(Adj.) Describes hard cider with a rank, rotten-meat bouquet. Cider fermentation consumes nitrogen; this was not obvious to early brewers, but they knew that a stalled fermentation could be restarted by tossing in some raw meat (beefsteak was popular) - rotting meat gives off nitrogenous wastes. You can imagine what this did for the flavor of the finished product. Iw! Modern cider production employs nitrogenous additives to invigorate a stuck fermentation, neatly avoiding scrumpy cider.

Thanks to Annie Proulx, Making The Best Apple Cider, 1980, (c) Storey Communications, Inc.

Also known as Rough or Farmhouse cider but it generally bears little resemblance to the cider you can buy in bars, particularly Scrumpy Jack, though sometimes you can find Weston's Old Rosie which is a scrumpy of sorts.

Generally it is brought straight off the farm in plastic gallon containers, for consumption off the premises, though through a quirk of British Licensing Laws it is possible to get a license that allows you to sell cider and tobacco only so it is possible to find dusty sheds where you can drink it on the farm.

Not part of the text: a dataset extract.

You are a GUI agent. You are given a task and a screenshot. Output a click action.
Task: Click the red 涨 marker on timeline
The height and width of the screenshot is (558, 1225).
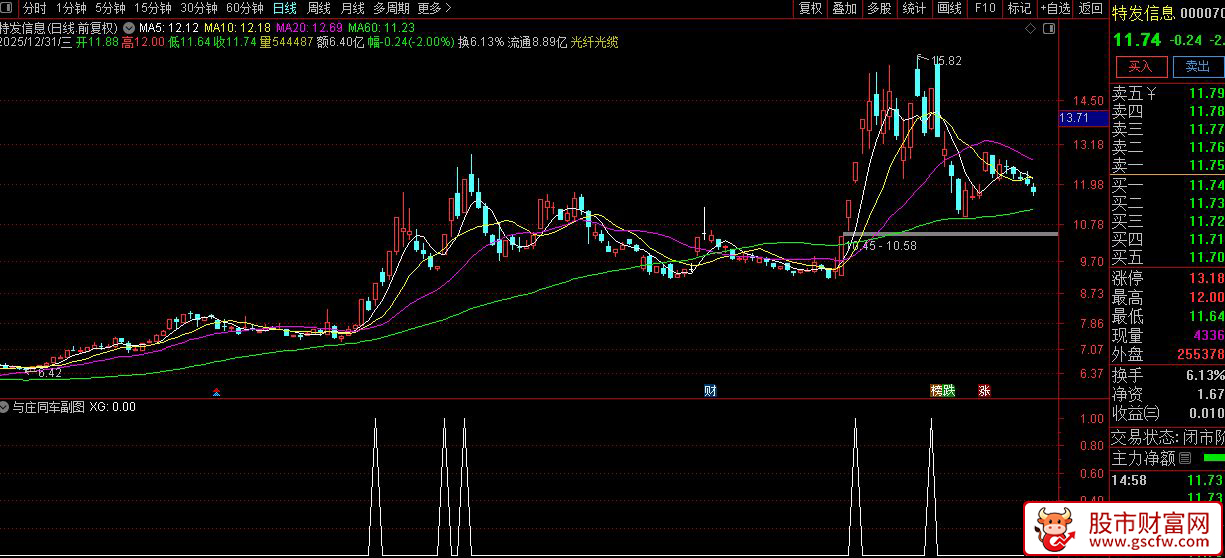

Scrumpy production is centered around two areas the West Country (Somerset, Devon, Gloucestershire, Herefordshire etc) and East Anglia/Norfolk. In the latter place a clear (filtered) version is produced, though more normally scrumpy is cloudy and blood-stained urine yellow to snot green in colour, depending how well it's been fermented. Both varieties are strong in alcohol and as well as rotten meat it's not uncommon to see extra sugar (=more alcohol) or petrol added to the mix, amongst other things. Taste doesn't really come into it (though lack of it might).

I had the good/mis-fortune to grow up in a cider-producing area (Gloucestershire) so scrumpy played a large part in my teenage years. As I know only to well drinking too much can have severe consequences, to wit, green diarrhea and alcohol poisoning (I once ended up with a hangover that lasted a week). Scrumpy is probably best neatly avoided on reflection.